Il suolo è l’habitat d’elezione dei funghi, le comunità microbiche in esso presenti potrebbero avere un impatto nella colonizzazione delle radici delle piante da parte dei funghi micorrizici e alterare gli effetti che i funghi hanno sulla crescita della pianta stessa (Piculell, 2008). Alcuni batteri presenti nella rizosfera sono in grado di favorire l’instaurarsi della micorrizazione e di stimolare la capacità di infezione fra fungo e pianta ( Frey- klett et al., 2007). Una ricerca condotta da Hodge et al. (2000), che riguarda le micorrize arbuscolari, dimostra che la comunità microbica del suolo è in grado di influenzare la crescita del fungo e lo stabilirsi del rapporto simbiotico con la pianta ospite in maniera positva, negativa o neutra.
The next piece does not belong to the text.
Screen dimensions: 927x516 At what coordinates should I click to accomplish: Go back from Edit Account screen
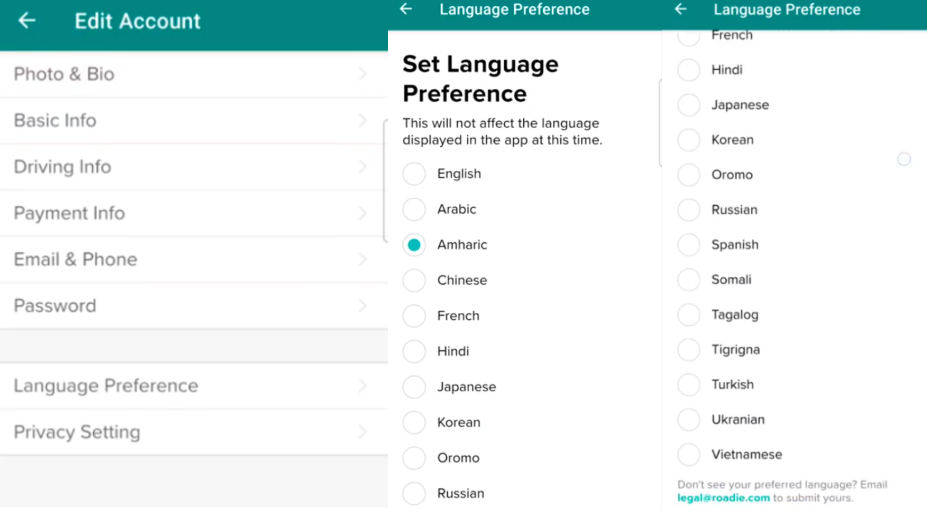[27, 21]
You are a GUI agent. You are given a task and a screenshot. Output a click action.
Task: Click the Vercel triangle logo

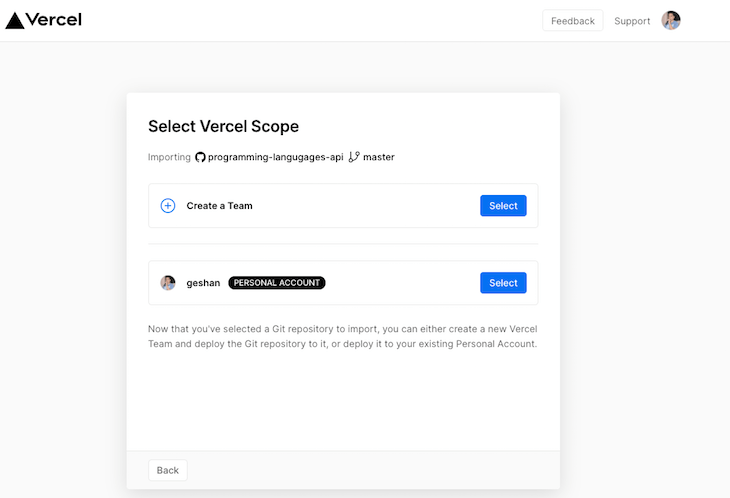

In particolare, gli effetti negativi sul fungo si traducono con la riduzione del numero di spore germinanti, della lunghezza delle ife, del grado di colonizzazione della radice della pianta ospite. Gli effetti positivi indotti dalla componente microbica si esplicano in una maggior crescita del micelio fungino e in un aumento della capacità iniziale del fungo di colonizzare le radici della pianta, contribuendo quindi a migliorare lo sviluppo e il funzionamento della simbiosi micorrizica.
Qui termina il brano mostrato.